The parents spoke Shona at home so their daughters could learn the language and maintain ties with relatives. At the same time, Muliba’s father made sure his daughters studied global affairs so they could maintain ties with the world beyond Zimbabwe.
Muliba says her father made her sit on the couch and watch CNN World News with him for one hour every day when he returned from work. This became two hours when she turned 10.
“I could bring my dolls to watch CNN with him,” she says. “But it had to be every day when he came home from work.”
Muliba also learned lessons about thrift and industry from her mother, who returned from a stay in Germany in 1990 with two or three secondhand sewing machines. Muliba’s mother didn’t know how to use the machines, so she obtained a microloan that allowed her to hire a seamstress and purchase patterns and material.
After Muliba’s mother learned to sew, she taught her sister, who taught her children. Muliba says the sewing machines have broken down “about 50 times” over the years, but the same machines are still providing a livelihood for her aunt and cousins.
Muliba says her Thunderbird scholarship will work like the sewing machines: The benefits will transfer across generations and across Africa.
Her dream is to establish a holistic organization called Women of Africa that will help women with finances, education, health care, counseling and entrepreneurship.
“You have to work on all of those components together at the same time,” she says.
Muliba came to this realization after working from 2005 to 2008 as a program coordinator and economic adviser for Partners Worldwide, a faith-based organization based in Grand Rapids, Mich., that works to eliminate poverty in developing nations.
Muliba oversaw loan, mentoring and training programs for Partners Worldwide in Kenya, Uganda, Tanzania, Zambia, Malawi and Mozambique. Later, in 2008, Muliba became African Region program manager for Opportunity International, a faith-based microfinance organization based in Oak Brook, Ill.
During her travels in Africa, Muliba noticed that the women in one village worked from sunrise to sunset while the men sat in the square, talking politics.
After she gained their trust, she asked the men what success would look like to them. They said success would mean having cars, televisions and other things common in the Western world.
Later, she asked the women of the village the same question. They said success would mean having a grinder in their village, which would enable them to make more of the bread they sold at market and give them more time to tend their crops and care for their children.
“When females are taking out loans, it’s not just for themselves, but for their families,” she says. “So there’s more of an incentive to invest in women because you know it will be transferred across the generations.”

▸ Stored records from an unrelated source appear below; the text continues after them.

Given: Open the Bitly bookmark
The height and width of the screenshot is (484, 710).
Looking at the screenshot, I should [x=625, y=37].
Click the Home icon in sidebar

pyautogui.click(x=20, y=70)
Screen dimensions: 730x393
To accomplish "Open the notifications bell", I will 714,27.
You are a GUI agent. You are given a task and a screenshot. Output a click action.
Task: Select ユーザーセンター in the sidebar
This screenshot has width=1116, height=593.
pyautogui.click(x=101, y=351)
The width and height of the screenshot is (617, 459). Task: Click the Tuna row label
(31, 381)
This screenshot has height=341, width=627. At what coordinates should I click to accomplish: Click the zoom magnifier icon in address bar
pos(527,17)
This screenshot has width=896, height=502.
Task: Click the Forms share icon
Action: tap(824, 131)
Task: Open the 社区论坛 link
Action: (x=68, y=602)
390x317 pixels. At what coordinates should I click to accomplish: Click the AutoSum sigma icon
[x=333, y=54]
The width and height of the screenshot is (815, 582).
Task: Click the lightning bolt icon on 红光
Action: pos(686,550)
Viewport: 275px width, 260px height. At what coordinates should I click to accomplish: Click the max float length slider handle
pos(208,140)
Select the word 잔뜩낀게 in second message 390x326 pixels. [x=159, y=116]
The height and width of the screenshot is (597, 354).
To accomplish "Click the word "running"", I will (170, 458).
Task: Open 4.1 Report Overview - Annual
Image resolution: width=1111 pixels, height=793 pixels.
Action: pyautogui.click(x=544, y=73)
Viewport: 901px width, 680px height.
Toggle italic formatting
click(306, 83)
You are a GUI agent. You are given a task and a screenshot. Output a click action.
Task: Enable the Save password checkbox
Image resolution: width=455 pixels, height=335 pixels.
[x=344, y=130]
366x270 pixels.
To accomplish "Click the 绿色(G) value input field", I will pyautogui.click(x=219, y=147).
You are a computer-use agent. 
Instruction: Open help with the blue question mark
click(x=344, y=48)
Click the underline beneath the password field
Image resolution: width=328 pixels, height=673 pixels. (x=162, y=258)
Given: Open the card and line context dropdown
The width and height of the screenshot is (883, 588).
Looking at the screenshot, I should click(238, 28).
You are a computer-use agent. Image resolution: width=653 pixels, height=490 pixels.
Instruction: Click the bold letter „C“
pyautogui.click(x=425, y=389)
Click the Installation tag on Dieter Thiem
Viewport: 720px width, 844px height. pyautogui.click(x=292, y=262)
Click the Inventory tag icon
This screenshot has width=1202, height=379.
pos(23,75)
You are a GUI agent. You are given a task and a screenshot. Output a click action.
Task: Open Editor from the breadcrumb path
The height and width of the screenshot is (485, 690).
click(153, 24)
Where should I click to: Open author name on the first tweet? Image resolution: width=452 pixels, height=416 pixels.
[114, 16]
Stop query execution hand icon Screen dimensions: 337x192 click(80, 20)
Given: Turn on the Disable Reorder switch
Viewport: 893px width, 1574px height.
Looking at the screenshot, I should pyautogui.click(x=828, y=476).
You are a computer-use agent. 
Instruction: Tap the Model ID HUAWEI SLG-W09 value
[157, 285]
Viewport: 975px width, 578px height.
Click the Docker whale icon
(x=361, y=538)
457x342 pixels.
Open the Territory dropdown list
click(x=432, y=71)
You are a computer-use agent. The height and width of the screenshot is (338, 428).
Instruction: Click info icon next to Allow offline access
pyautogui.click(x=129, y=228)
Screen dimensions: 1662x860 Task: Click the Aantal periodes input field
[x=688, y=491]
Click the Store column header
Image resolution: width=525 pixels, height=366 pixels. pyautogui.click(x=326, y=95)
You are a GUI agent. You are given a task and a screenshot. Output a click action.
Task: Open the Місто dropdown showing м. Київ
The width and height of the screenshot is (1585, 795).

Muliba says this is why the largest and most successful microfinance organizations in Africa, Asia and Latin America focus on women.
“The numbers indicate that these are wise investments and yield results,” Muliba says, “not to mention lower rates of loan defaults.”
Parke first approached Thunderbird with his idea for a new scholarship in summer 2007.
Campaign Thunderbird includes fundraising goals in five focus areas: scholarships, professorships, technology and facilities, curricular innovation and student services, plus an annual fund for ongoing support.
Parke pledged $500,000 over eight years to support scholarships for students from emerging markets. But he wanted to give more than cash.
He added a commitment to serve as a mentor to the scholarship recipients during and after their time at Thunderbird. He then began approaching classmates from 1977 and other alumni, asking them if they would donate and serve as mentors.
Parke met the four scholarship recipients for the first time in September.
Muliba says the confidence that Parke and the other donors have shown in her is humbling, and they probably have no idea how broad the impact will be.
“To change a life is not something small,” Muliba says. “It’s big. It’s giving somebody the opportunity to dream.”